Selected extract:
DT: Yeah. My favorite songwriters are people who tell more of a story and tell what’s going on in their lives that me as a listener can get something out of, even if it’s completely the opposite of what they wrote the song about in the first place. Like a Willie Nelson or a Tom Waits or even a Tori Amos. I can take something out of their lyrics that might be the complete opposite of what they wrote about, but it still can touch my life in the same way that it touched their life when they were writing it.

WW: Is that something you aspire to in your own writing?

DT: Yeah. Hopefully something I’ve written will help people’s lives out. Maybe they won’t get exactly what I was writing about out of it, but it might help them with something they’re going through.

WW: How did UNDERØATH get started?

DT: Well, the guy who first played me that heavy Christian band was the one who I started it with. We wanted to do music, so we did some small little things, and then we decided to start another band up. He thought of a name, and then we found some members. I was just seventeen, and from then on, we were kind of starting our first band to play shows and stuff. And it just kind of took off.

WW: There are all kinds of stories out there about the reasons for you leaving UNDERØATH. Allmusic.com says the other members asked you to leave because you proposed to the girlfriend, which doesn’t make much sense. And there are other articles out there that talk vaguely about “relationship drama.” What actually happened?

Rows on where targets appear:
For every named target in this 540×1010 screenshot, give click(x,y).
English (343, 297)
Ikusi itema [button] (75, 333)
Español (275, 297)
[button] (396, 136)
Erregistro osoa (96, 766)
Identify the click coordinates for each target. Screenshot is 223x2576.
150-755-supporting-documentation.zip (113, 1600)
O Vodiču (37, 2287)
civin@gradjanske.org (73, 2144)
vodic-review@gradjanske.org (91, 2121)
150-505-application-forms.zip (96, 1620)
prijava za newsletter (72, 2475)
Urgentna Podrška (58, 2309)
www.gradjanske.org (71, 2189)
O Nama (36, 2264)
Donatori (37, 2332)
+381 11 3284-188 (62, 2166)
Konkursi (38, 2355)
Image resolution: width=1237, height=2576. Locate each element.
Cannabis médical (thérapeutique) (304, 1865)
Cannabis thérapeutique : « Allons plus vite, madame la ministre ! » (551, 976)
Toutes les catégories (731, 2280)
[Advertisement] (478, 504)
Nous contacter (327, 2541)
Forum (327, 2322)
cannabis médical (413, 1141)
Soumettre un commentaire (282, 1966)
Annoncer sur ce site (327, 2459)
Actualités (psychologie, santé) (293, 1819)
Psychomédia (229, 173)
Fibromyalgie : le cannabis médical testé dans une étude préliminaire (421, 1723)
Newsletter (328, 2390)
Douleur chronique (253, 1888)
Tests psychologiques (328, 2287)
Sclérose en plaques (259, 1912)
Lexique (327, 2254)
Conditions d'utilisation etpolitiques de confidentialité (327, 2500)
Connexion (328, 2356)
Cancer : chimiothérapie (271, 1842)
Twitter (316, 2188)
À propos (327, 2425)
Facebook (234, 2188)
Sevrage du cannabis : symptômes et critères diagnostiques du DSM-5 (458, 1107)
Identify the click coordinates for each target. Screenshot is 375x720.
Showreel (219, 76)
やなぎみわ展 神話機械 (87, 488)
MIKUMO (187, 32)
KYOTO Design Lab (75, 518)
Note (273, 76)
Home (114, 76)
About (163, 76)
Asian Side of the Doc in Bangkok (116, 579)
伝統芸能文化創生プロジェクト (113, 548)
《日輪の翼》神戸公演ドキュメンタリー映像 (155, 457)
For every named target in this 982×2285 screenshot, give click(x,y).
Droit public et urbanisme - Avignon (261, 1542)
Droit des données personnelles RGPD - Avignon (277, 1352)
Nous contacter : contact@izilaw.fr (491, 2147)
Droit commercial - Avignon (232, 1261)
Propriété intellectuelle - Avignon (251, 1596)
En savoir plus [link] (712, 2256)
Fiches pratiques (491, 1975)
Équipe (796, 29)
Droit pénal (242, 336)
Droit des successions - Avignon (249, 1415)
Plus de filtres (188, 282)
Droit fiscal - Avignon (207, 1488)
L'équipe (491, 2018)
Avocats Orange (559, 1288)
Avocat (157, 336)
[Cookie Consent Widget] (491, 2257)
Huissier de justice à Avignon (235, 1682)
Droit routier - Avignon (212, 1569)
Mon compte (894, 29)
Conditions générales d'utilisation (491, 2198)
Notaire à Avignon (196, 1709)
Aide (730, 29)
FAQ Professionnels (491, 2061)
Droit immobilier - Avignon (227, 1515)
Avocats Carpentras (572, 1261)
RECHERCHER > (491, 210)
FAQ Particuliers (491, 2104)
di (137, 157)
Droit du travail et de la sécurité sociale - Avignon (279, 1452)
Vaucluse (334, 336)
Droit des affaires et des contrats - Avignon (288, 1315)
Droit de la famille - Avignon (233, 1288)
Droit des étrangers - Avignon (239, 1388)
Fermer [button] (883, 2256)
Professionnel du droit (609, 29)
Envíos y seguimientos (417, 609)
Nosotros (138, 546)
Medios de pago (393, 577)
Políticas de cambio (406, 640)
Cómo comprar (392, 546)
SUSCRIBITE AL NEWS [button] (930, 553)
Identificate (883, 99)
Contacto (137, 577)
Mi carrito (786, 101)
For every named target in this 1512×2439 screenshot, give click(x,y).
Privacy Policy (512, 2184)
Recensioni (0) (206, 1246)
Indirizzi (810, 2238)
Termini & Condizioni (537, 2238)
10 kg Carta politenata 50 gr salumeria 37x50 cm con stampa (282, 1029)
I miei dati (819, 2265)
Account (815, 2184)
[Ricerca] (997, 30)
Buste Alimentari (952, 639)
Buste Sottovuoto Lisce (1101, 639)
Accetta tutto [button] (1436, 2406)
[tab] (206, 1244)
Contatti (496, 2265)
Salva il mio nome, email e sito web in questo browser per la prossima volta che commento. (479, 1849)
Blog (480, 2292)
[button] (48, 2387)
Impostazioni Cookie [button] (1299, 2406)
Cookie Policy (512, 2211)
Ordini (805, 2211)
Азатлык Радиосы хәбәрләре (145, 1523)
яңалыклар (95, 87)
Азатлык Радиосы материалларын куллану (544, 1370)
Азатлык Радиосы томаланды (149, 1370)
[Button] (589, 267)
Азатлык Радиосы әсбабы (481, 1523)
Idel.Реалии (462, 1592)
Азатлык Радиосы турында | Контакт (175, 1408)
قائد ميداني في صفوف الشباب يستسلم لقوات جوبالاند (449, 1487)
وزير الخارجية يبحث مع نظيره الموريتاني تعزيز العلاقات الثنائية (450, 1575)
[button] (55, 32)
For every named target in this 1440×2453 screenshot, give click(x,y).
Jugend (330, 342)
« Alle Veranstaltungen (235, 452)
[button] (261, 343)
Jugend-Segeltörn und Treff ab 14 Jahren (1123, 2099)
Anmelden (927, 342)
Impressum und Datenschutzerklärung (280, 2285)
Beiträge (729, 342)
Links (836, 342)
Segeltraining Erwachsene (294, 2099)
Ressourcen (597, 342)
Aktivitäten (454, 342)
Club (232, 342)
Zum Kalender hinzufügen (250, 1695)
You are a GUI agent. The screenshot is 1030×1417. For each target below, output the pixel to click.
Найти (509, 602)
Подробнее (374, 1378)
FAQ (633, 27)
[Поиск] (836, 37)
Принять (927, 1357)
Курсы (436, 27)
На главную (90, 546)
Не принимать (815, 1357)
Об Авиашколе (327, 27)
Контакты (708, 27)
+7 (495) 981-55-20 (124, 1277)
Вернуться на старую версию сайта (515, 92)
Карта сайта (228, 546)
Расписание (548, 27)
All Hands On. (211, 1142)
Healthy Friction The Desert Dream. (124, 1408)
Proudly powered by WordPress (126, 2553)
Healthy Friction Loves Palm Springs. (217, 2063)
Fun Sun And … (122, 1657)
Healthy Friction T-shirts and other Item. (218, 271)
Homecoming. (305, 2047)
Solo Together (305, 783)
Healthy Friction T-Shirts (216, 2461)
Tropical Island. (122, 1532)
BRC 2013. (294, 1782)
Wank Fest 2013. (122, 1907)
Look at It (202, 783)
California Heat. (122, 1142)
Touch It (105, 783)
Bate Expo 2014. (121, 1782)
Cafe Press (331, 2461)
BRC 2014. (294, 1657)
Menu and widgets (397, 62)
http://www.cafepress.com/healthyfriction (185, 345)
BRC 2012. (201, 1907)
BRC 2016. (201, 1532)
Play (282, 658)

The tasks:
1: In the interview, which three songwriters does DT name as favorites?
2: Translate this sentence from the interview into Spanish: "Hopefully something I’ve written will help people’s lives out."
3: Write what comes next in the interview about UNDERØATH, picking up after its final sentence.

Per-task outputs:
1: Willie Nelson, Tom Waits and Tori Amos.

2: Ojalá algo que he escrito ayude a la gente en su vida.

3:
DT: I was in a relationship, and I was engaged, but my fiancée, she broke up with me. And we were on the road, and I was having such a hard time going through the breakup, and I’m kind of compulsive. I wouldn’t just ask the guys in the band, “Do you think we’re going to get back together?” I’d dwell on the situation. So I think it was stressful on them. It was stressful on me, too, being on the road, but it was stressful on them, because they didn’t really know how to deal with the situation.

So they asked me to leave. And now we look back on it and joke. They were seventeen, eighteen, nineteen – around that area. They were young, too, and they just didn’t know how to deal with the situation. They’d never been through a situation like that – a guy going through a breakup and being on the road. Now we’re best friends, and we look back on it and think, "That’s not the typical situation where you’d ask somebody to leave a band." But they thought by asking me to leave, it was going to help me figure out my situation.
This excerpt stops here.